HUT AB!

Wahre Geschichten sind sowieso meist die Besten, was daran liegt, dass die Realität oft übertreibt und die Wahrheit theatralischer ist als ein Drama. So sah das wohl auch Clint Eastwood, als er von dieser Geschichte hörte. 20er Jahre, Los Angeles, Walter Collins, neunjähriger Sohn der alleinerziehenden Telefonistin Christine Collins verschwindet spurlos. Der Polizei gelingt es nicht, den Jungen ausfindig zu machen. Erst nach einem halben Jahr sind sie erfolgreich und bringen den Jungen zu seiner Mutter zurück. Nur, dass es sich offenbar gar nicht um ihr Kind handelt. Die Polizei unterstellt ihr Überanstrenung. „Probieren sie ihn doch ein paar Tage aus!“.

Unter dieser Prämisse entfaltet sich die Geschichte eines ungleichen Kampfes – die Telefonistin gegen den Polizeichef. Die Polizei will es nicht wahrhaben, dass eine Frau die Presse aufhetzt und auf einen so groben wie peinlichen Fehler hinweist, kurzerhand steckt man sie in die Psychiatrie.
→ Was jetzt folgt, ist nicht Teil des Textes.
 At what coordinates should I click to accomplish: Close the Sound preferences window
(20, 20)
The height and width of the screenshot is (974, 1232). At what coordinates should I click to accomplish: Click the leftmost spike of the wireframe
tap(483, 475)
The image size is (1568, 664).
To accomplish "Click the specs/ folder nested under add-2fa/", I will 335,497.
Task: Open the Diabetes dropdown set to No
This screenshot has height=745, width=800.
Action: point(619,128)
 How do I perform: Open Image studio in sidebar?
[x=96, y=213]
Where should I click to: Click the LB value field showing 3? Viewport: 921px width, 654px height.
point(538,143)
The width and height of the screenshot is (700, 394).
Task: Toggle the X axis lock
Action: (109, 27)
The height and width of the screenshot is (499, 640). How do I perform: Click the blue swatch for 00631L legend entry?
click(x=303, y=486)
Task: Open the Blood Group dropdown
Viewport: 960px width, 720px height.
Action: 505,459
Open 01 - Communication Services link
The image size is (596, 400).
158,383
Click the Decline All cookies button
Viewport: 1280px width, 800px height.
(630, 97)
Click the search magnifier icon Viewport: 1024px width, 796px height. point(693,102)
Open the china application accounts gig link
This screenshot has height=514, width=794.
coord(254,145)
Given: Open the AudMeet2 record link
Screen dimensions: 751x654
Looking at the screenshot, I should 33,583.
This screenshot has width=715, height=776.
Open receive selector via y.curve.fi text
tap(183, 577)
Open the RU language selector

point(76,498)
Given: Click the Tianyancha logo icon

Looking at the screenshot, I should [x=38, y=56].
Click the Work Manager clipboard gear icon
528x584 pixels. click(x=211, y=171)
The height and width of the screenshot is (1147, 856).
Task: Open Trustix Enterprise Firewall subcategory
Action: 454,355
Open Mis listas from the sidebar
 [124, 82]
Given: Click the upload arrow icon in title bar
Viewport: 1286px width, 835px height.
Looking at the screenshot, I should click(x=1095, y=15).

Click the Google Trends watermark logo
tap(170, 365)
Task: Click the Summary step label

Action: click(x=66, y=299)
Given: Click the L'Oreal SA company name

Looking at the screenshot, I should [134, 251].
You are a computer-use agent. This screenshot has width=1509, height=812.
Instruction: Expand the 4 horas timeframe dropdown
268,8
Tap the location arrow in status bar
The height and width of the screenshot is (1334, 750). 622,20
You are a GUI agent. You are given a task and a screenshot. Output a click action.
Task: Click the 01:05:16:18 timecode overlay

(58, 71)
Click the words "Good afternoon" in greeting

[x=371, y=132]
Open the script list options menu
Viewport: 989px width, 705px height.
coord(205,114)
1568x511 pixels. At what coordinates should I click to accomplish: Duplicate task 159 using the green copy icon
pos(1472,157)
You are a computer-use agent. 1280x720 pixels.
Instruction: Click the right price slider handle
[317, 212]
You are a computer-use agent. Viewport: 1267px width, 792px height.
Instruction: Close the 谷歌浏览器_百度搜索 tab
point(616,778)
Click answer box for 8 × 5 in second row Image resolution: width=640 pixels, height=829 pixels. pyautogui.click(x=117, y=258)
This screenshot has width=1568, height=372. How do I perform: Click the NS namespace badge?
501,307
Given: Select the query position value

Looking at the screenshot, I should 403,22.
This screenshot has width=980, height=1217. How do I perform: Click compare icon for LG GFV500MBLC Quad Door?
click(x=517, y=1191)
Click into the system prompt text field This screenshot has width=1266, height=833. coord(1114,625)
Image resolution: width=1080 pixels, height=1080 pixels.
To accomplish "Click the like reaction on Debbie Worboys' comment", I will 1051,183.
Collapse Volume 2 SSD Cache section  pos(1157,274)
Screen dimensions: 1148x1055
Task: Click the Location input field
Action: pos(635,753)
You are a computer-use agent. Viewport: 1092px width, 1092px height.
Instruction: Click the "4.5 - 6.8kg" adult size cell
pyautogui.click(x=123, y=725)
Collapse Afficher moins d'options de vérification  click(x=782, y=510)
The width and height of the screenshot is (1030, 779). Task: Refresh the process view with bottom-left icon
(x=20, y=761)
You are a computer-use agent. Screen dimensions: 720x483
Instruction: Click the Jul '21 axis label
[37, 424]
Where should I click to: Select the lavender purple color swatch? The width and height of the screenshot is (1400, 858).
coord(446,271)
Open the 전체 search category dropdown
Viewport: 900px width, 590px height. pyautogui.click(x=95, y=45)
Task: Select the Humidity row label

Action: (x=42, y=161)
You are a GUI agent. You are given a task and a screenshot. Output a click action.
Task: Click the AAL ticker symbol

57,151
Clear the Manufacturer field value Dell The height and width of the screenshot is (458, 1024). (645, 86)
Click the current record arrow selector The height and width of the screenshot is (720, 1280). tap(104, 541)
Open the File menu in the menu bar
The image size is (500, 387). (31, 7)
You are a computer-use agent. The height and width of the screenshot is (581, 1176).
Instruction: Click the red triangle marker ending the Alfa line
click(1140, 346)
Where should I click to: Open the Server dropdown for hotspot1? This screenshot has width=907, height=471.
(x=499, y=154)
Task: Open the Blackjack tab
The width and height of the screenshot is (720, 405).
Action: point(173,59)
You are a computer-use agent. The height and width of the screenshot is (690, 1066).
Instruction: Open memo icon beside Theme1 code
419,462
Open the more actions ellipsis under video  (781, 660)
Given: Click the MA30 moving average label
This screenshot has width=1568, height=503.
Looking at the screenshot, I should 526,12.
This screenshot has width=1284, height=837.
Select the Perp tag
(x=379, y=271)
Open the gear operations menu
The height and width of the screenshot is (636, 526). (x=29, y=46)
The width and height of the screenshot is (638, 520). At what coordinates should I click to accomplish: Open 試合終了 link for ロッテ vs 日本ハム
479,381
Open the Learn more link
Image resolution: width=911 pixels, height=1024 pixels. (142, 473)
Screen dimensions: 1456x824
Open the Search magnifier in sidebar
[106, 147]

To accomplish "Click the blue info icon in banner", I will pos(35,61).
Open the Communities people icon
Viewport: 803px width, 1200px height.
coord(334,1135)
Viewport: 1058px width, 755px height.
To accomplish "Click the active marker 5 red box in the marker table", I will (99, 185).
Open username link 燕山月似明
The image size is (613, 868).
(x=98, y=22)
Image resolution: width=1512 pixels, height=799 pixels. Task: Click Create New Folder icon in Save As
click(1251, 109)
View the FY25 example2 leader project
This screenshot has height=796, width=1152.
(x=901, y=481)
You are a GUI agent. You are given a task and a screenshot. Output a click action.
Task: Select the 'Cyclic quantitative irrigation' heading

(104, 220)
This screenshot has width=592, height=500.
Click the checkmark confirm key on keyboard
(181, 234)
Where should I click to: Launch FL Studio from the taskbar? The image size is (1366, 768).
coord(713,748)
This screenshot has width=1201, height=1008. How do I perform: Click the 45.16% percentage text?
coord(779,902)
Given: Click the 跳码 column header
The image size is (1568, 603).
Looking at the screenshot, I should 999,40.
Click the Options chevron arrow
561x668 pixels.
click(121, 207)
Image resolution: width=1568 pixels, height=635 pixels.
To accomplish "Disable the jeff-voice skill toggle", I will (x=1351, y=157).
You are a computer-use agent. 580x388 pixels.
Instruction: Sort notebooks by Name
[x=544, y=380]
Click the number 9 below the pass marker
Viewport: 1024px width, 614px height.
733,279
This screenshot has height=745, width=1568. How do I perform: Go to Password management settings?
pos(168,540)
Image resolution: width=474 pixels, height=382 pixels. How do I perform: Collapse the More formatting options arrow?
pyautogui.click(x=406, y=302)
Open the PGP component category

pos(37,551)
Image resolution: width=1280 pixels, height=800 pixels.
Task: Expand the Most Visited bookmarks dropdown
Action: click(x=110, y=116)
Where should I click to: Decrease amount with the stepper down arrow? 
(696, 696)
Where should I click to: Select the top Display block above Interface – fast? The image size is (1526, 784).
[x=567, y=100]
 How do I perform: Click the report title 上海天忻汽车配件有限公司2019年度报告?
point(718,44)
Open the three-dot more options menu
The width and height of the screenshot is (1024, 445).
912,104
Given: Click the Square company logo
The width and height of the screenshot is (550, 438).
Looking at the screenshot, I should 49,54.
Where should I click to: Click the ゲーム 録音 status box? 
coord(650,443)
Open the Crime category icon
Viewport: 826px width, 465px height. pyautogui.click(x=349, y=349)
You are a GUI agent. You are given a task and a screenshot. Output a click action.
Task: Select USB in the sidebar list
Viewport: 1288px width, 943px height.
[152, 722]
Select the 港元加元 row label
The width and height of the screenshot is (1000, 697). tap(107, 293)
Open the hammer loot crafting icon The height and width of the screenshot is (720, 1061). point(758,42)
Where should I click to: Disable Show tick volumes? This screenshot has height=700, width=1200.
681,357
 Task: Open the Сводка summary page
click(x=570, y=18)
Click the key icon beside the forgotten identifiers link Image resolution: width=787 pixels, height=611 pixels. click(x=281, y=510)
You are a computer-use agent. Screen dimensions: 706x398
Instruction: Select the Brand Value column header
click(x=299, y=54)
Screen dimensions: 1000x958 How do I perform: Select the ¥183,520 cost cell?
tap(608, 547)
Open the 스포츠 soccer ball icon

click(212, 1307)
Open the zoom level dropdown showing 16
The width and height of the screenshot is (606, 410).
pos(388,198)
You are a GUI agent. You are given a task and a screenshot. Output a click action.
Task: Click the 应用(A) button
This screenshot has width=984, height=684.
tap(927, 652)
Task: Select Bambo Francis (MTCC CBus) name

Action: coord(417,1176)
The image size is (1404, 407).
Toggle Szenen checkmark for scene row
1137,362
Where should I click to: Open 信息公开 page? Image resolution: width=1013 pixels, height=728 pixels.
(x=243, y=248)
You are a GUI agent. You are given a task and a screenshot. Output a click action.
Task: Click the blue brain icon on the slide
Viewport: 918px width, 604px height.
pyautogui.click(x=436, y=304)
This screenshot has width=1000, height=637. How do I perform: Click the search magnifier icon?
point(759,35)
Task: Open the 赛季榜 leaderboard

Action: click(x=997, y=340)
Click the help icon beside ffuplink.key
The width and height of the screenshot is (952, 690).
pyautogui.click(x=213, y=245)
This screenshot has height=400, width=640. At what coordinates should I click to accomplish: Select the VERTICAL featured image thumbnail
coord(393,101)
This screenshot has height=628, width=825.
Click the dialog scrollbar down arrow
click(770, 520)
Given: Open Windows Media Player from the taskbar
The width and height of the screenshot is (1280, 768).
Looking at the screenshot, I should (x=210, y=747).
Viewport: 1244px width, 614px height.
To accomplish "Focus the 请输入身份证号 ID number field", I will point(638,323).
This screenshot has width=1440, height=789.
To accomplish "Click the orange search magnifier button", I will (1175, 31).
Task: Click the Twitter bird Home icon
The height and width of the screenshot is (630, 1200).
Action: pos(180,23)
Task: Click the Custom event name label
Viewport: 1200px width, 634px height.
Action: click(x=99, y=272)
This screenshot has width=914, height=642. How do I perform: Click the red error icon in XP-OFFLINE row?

Die Geschichte nimmt noch einige Wendungen und präsentiert noch einen äußerst unangenehmen Parallelstrang: während Mrs Collins in der Psychiatrie „verarztet“ wird, deckt die Polizei eine Mordserie an jungen Knaben in Walters Alter auf. Mehr will ich jetzt nicht verraten, falls Sie sich den Film nach der Lektüre dieses Beitrags doch noch anschauen wollen.

Das erste was beim Betrachten auffällt, sind die angestrengten Sepiatöne. Eastwoods LA der 20er sieht aus wie eine vergilbte Postkarte, damit man bloß nicht vergisst, dass man sich in der Vergangenheit befindet. Ausstattung, sowohl Kostüm wie auch Set sind ebenfalls sehr angestrengt dabei, das Zeitgefühl herzustellen. Von alten Frauen, die die 20er erlebt haben weiß ich, dass sie ungern ihre Kapott-Hüte abgenommen haben, aber Angelina Jolie scheint mit dem ihren förmlich verwachsen zu sein, so dass es fast brutal ist, sie in der Elektroschock-Szene einmal ohne zu sehen. Vermutlich erfüllte der Kapotthut die Funktion, ihre Bob-Perücke feste an den Kopf zu schmiegen, das unter der Perücke befindliche lange Echthaar trägt ja auf. Außerdem macht der Kapotthut einen wirklich sinnlichen Weichzeichner-Schatten, als quasi einen Lidschatten aus Echtschatten. Angelina zeigt uns Mrs Collins in zwei Nuancen: leidende Mutter, entschlossene Rächerin. Zum Ende des Films lacht sie einmal und man erschrickt ganz fürchterlich, nach 2 1/2 Stunden sich ausdauernd flächig ausbreitenden sepiagetönten Elends der Mrs Collins, der Polizei-Korruption, der Reichen-gegen-die-Armen, der bösen Psychiatrie, des Amerikalandes eben dem Clint Easwood mit diesem Schinken ein Denkmal setzen möchte. Detalliert und korrekt. Und so ist „The Changeling“ eine in Werbeästhetik aufgemotzte Geschichtsstunde, ein Spielfilm, der in einer Mini-Serie besser aufgehoben worden wäre, da die Geschichten und die diversen Perspektiven zuviel Raum einnehmen, um einen Film, selbst in 2 1/2 Stunden rund zu machen.

Einen packenden Kriminalfall kaputt zu erzählen ist Brian de Palma mit „The Black Dahlia“ gelungen. Eastwoods „Changeling“ ist keinesweg so schlecht wie die Verfilmung dieser anderen LA-Story, die sich rund 15 Jahre später zugetragen hat. Man folgt der Handlung gebannt, wird sich aber doch sehr bewusst, wieviel Zeit währenddessen vergeht. Und beim Betrachten dieser Sepiabilder fällt mir immer wieder auf, dass dieser Film mich nicht mitnimmt. Er nimmt mich nicht an Bord, sondern lässt mich draußen stehen. Selbst der Wiki-Artikel ist packender erzählt.

Klassisches Hauptrollen-Oscar-Nominierungs-aber-doch-nicht-Gewinnen-Kino.